US newspaper group assails Google-Facebook online 'duopoly'
10 Jul 2017 - 18:45
Washington: The US newspaper industry on Monday warned of a "duopoly" in online news by Google and Facebook, and called for legislation that would relax antitrust rules allowing collective negotiations with the internet giants.
The News Media Alliance said that because Google and Facebook dominate online news traffic digital advertising, "publishers are forced to surrender their content and play by their rules on how news and information is displayed, prioritized and monetized."
A statement by the association of some 2,000 media groups said news organizations "are limited with disaggregated negotiating power against a de facto duopoly that is vacuuming up all but an ever-decreasing segment of advertising revenue."

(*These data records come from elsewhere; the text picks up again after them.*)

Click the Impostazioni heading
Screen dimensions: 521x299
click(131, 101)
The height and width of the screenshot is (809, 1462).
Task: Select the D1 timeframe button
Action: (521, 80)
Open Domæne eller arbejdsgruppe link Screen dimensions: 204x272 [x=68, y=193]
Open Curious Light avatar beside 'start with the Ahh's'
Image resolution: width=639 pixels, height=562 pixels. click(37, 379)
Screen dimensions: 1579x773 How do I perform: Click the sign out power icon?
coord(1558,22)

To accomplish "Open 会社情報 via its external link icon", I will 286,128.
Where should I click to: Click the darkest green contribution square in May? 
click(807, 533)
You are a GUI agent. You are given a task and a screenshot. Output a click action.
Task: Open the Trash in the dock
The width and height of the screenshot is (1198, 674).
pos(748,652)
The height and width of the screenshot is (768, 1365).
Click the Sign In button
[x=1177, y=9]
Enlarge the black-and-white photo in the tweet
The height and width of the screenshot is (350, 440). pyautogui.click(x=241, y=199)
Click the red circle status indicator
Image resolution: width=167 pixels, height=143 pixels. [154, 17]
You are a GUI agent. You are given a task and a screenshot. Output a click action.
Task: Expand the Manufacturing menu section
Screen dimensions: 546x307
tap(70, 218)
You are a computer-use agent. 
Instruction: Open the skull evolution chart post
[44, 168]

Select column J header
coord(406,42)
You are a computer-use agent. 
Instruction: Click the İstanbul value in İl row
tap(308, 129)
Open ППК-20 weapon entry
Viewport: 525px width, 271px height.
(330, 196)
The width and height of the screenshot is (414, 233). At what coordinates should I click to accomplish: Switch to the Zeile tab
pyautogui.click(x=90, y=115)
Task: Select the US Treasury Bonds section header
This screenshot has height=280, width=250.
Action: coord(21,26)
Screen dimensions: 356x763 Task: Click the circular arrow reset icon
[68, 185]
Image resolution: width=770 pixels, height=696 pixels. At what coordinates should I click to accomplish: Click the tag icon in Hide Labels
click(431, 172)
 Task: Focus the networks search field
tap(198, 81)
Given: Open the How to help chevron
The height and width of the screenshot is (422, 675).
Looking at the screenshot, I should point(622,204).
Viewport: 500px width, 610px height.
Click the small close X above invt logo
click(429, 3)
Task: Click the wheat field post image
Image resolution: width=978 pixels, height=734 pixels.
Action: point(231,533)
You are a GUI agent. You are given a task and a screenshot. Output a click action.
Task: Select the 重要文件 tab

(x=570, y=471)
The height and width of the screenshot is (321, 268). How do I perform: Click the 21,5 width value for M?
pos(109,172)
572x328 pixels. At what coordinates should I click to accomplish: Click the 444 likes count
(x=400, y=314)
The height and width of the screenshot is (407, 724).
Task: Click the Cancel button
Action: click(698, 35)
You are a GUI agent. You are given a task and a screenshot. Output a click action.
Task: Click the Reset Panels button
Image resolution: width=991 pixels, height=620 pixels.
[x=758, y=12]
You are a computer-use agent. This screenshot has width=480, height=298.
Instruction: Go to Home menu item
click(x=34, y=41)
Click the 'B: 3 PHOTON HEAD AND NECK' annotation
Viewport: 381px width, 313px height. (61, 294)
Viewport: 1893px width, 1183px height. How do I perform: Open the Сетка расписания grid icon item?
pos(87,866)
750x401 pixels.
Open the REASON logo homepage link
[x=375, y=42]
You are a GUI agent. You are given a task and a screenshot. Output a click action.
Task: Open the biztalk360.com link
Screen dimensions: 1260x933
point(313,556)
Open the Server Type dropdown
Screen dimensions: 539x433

The group, formerly known as the Newspaper Association of America, includes large dailies like the New York Times and Wall Street Journal as well as hundreds of smaller media groups and regional news organizations.
The request comes amid a prolonged slump in traditional print news, as readers increasingly turn to online platforms.
News Media Alliance president David Chavern, writing in a Wall Street Journal commentary, said that the internet platforms "distort the flow of economic value derived from good reporting."
He said Google and Facebook account for more than 70 percent of the $73 billion spent each year on digital advertising, and they eat up most of the growth, with nearly 80 percent of all online referral traffic coming from the two firms.
"But the two digital giants don't employ reporters. They don't dig through public records to uncover corruption, send correspondents into war zones, or attend last night's game to get the highlights," Chavern said.
"They expect an economically squeezed news industry to do that costly work for them."
Facebook and Google, which share some revenue with news organizations on certain platforms, have been stepping up efforts to help media groups with grants and other programs.
Facebook's head of news partnerships, Campbell Brown, said in a statement to AFP: "We're committed to helping quality journalism thrive on Facebook. We're making progress through our work with news publishers and have more work to do."
Google said in a statement: "We want to help news publishers succeed as they transition to digital. In recent years we've built numerous specialized products and technologies, developed specifically to help distribute, fund, and support newspapers."